Problem description.
Please quote all of the data below word for word, leaving out the pictures.
## BEGIN Source records
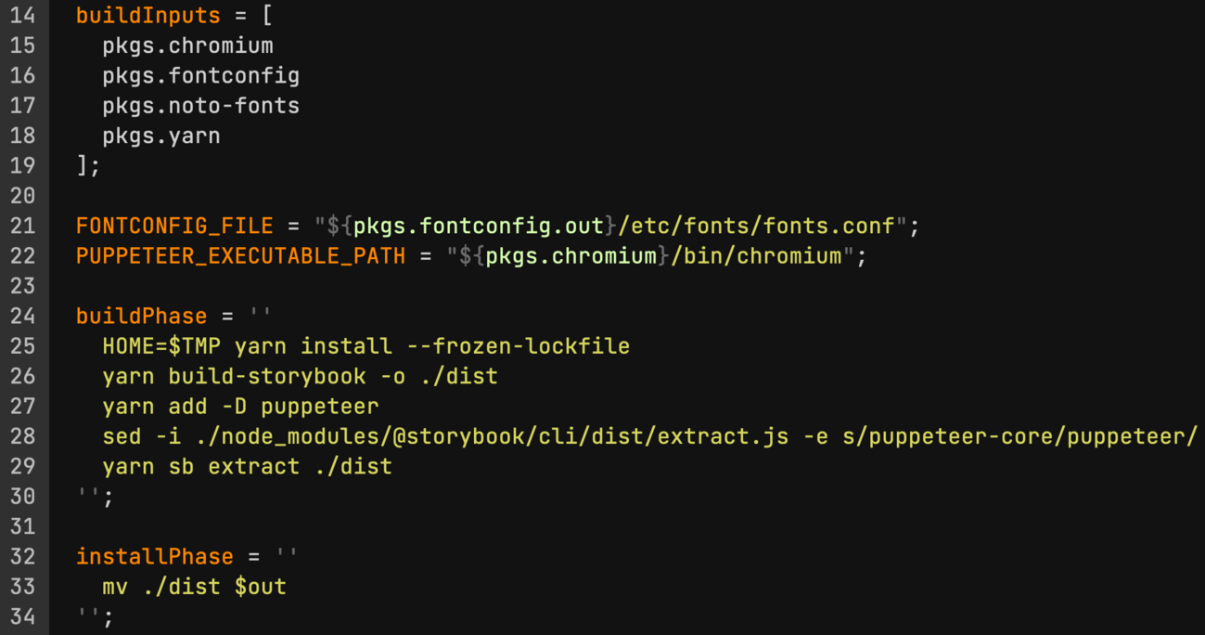Click the pkgs.fontconfig list entry

(x=200, y=75)
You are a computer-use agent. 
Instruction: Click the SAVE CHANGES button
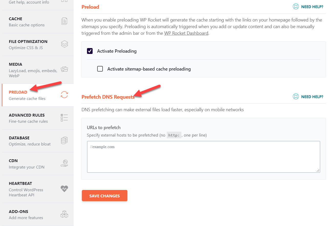[105, 196]
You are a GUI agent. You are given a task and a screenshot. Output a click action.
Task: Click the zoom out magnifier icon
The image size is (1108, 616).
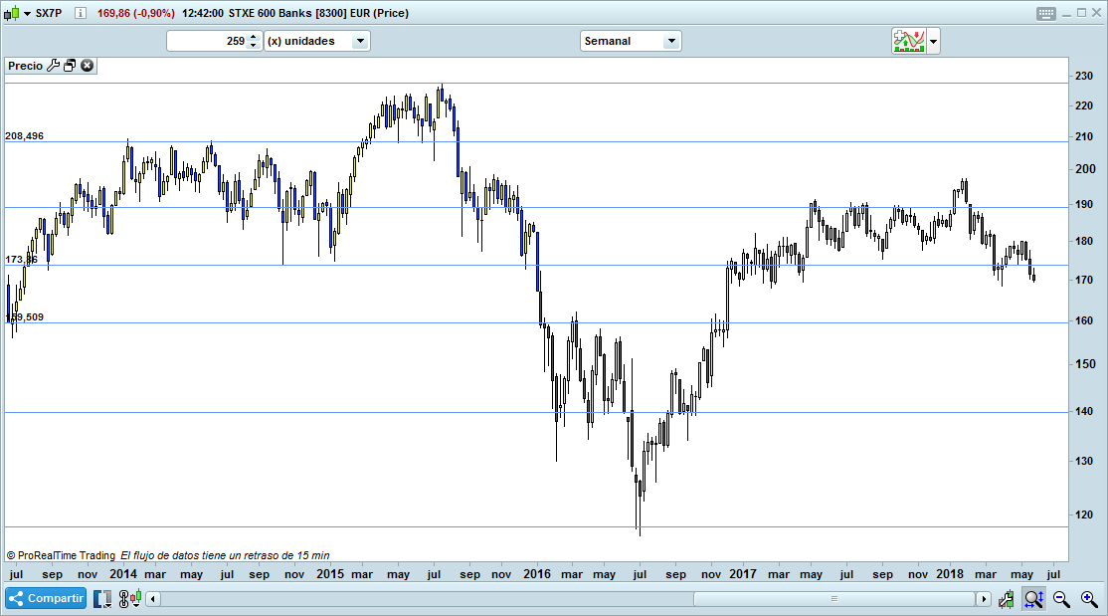pyautogui.click(x=1060, y=598)
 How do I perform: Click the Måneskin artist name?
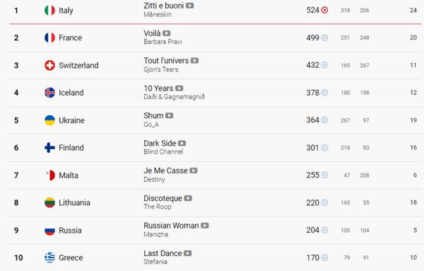pyautogui.click(x=158, y=15)
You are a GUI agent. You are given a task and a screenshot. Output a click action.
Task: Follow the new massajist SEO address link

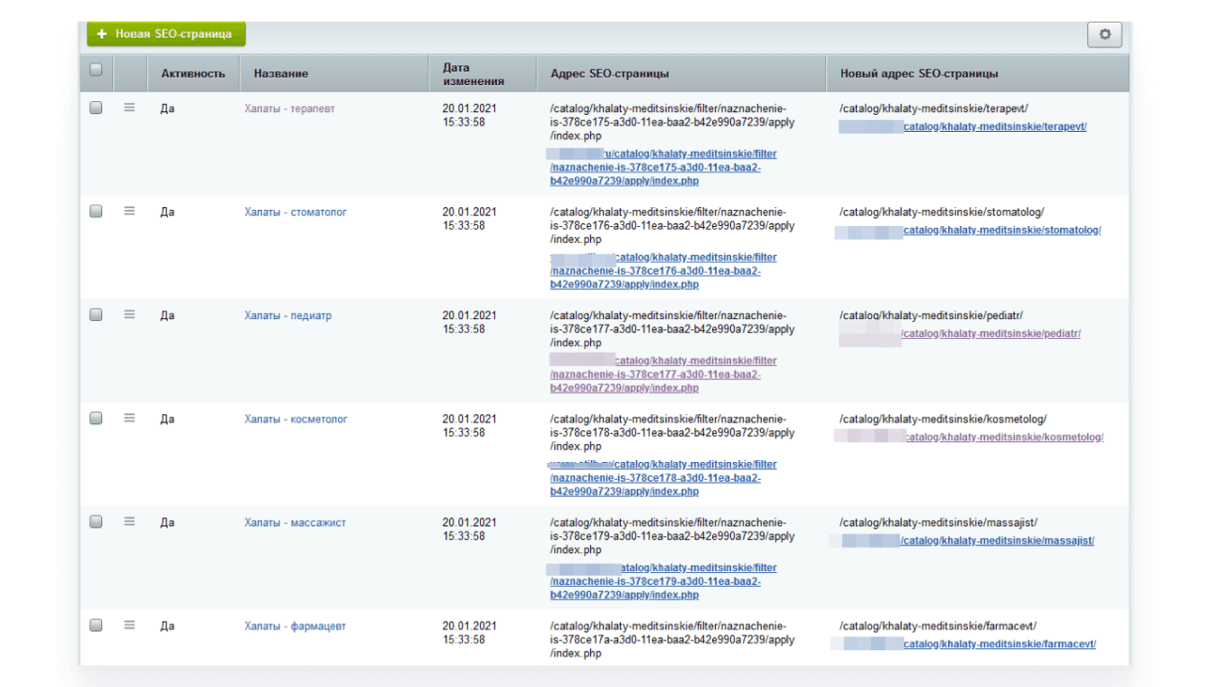click(998, 541)
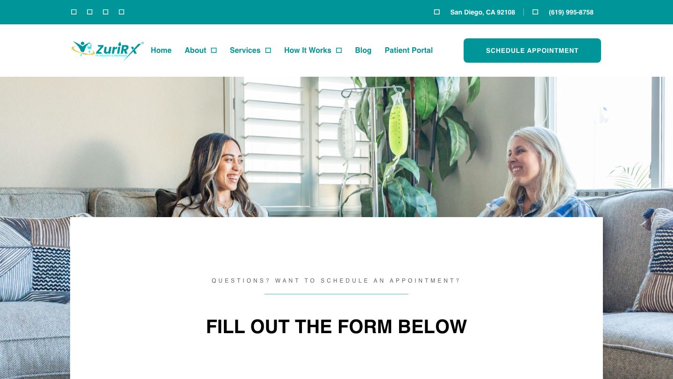Image resolution: width=673 pixels, height=379 pixels.
Task: Click the ZuriRx logo
Action: (107, 51)
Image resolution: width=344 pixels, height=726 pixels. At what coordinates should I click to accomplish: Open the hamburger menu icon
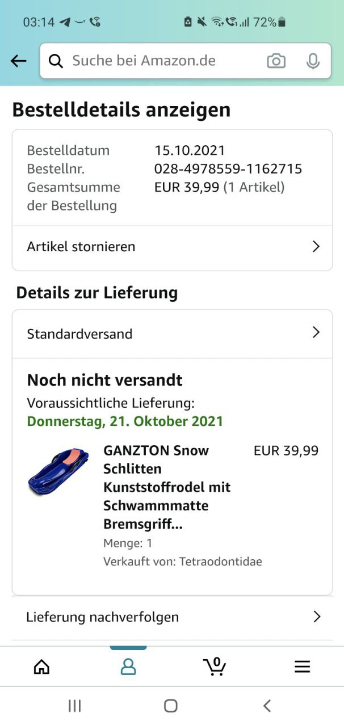[302, 666]

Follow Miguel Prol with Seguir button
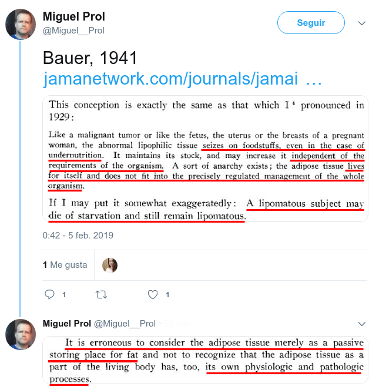coord(311,23)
## END Source records
Correct answer.
Click the pkgs.fontconfig list entry

(x=200, y=75)
You are a computer-use agent. 
Instruction: Click the SAVE CHANGES button
[105, 196]
You are a GUI agent. You are given a task and a screenshot. Output a click action.
Task: Click the zoom out magnifier icon
The image size is (1108, 616).
pyautogui.click(x=1060, y=598)
 How do I perform: Click the Måneskin artist name?
pyautogui.click(x=158, y=15)
You are a GUI agent. You are given a task and a screenshot. Output a click action.
Task: Follow the new massajist SEO address link

click(998, 541)
Image resolution: width=673 pixels, height=379 pixels.
Task: Click the ZuriRx logo
Action: (107, 51)
Image resolution: width=344 pixels, height=726 pixels. At what coordinates should I click to accomplish: Open the hamburger menu icon
[302, 666]

Follow Miguel Prol with Seguir button
coord(311,23)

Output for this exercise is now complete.